As of now, the History and Social Sciencedepartment is planning to cut three classes. “We cut based on signups and trying to keep class sizes reasonable,” History Department Head Robert Parlin said.
One of the main classes not running for the history department in the next year is Advanced Placement (AP) European History, which has run for many years in the past. “We have to set priorities based on how many people have signed up and so we cannot run a class of 15 and run a class of 30 elsewhere,” Parlin explained.
A new course, AP Comparative Government, is starting up in its place and has been overenrolled.
The mathematics department is expecting to have similar trouble. AP Computer Science will not be running next year due to under enrollment.
On the other hand, Curriculum I and Honors classes will see an increase in class sizes to over 30 students per class.
This is not an ideal situation for any department, but other options seemed more detrimental in the long run.

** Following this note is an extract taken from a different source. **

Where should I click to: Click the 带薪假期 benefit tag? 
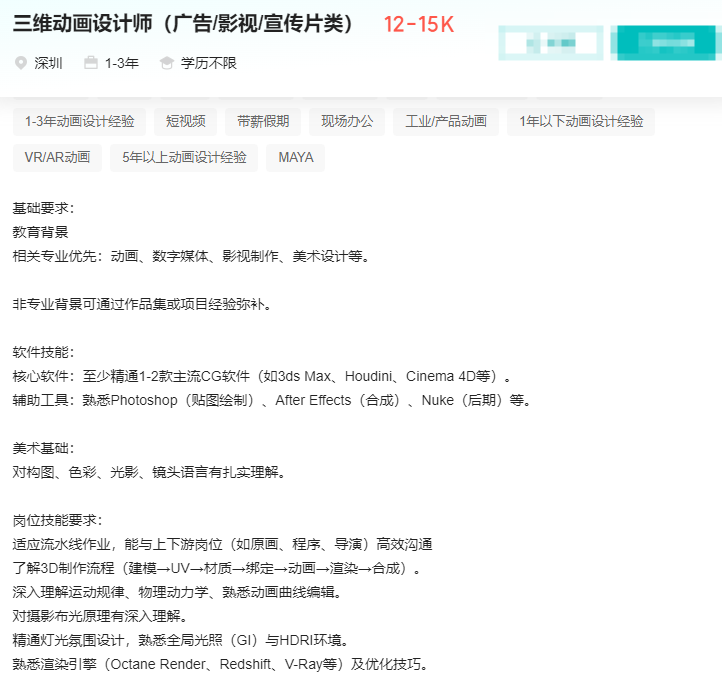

“We could have decided to cap numbers for Honors and AP classes at a lower number, but that would leave more students with missed opportunities,” Math Department Head Steven Rattendi said.

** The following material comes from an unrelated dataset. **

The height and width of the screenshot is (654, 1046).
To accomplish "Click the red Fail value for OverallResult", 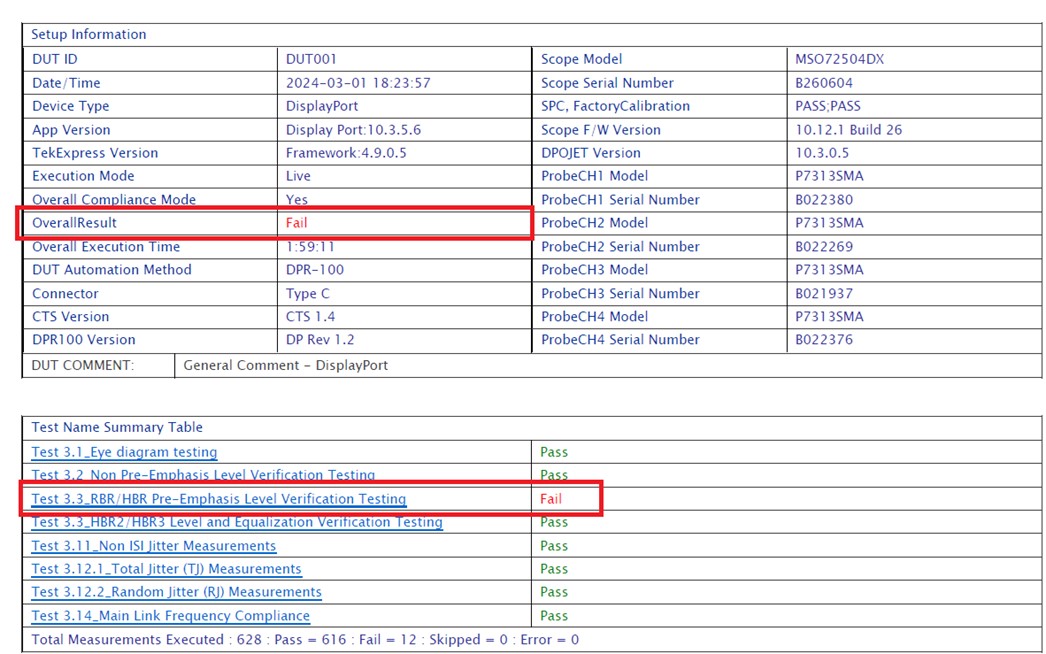I will [x=296, y=223].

Increased class sizes can also lead to effects inside the classrooms.
“There might be cut backs on writing assignments, which will be determined on a course-by-course basis. An AP course that has a research paper every quarter and the class is 32 kids could see the teacher saying that he or she couldn’t give a research paper every quarter because of time constraints,” Parlin said.
In the World Language department, under-enrollment and cuts based on under-enrollment are hitting lower-level classes harder than in other departments.

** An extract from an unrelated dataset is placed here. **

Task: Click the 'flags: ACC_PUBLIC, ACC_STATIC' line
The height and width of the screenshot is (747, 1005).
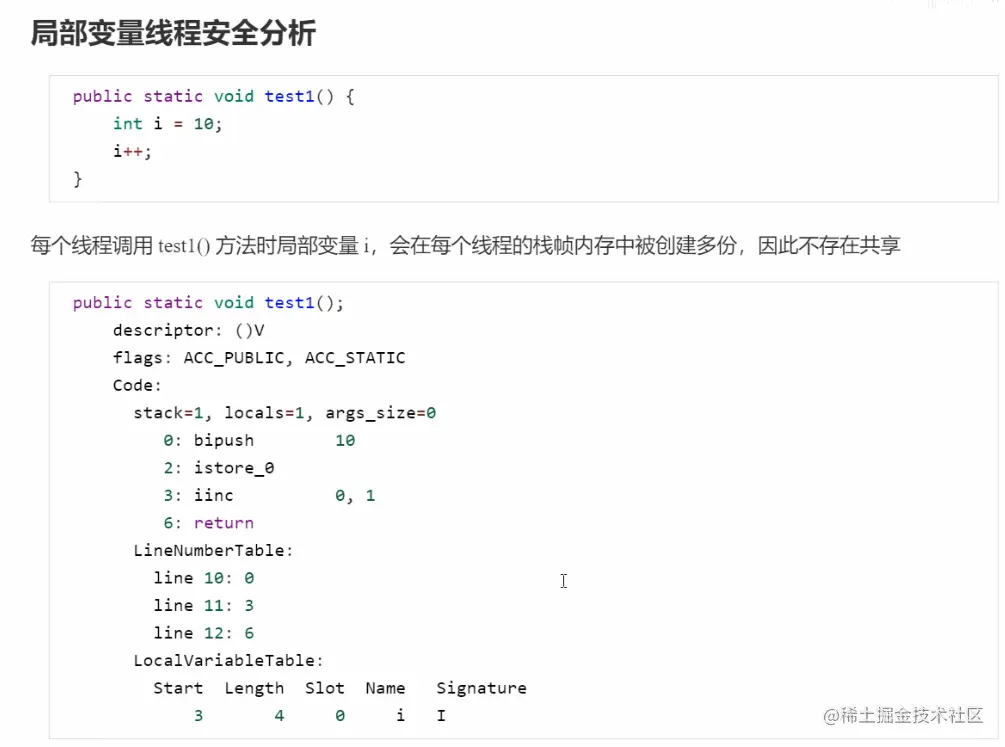Action: pos(259,358)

Out of the four introductory courses offered at south (Spanish 1, Chinese 1, Latin 1, and French 1) only Spanish 1 and one other will be offered next year. The classes that see the least enrollment will be canceled. This, however, causes difficulties for students, as South requires two years of language and colleges often scout for three.
”Such restrictions are not permanent. It is just that all departments are forced to make cuts. We want to speak to students at the middle school level to make sure that Latin 1 [ and all the other courses] can come back the year after,” World Language Department Head Suzanne DeRobert said.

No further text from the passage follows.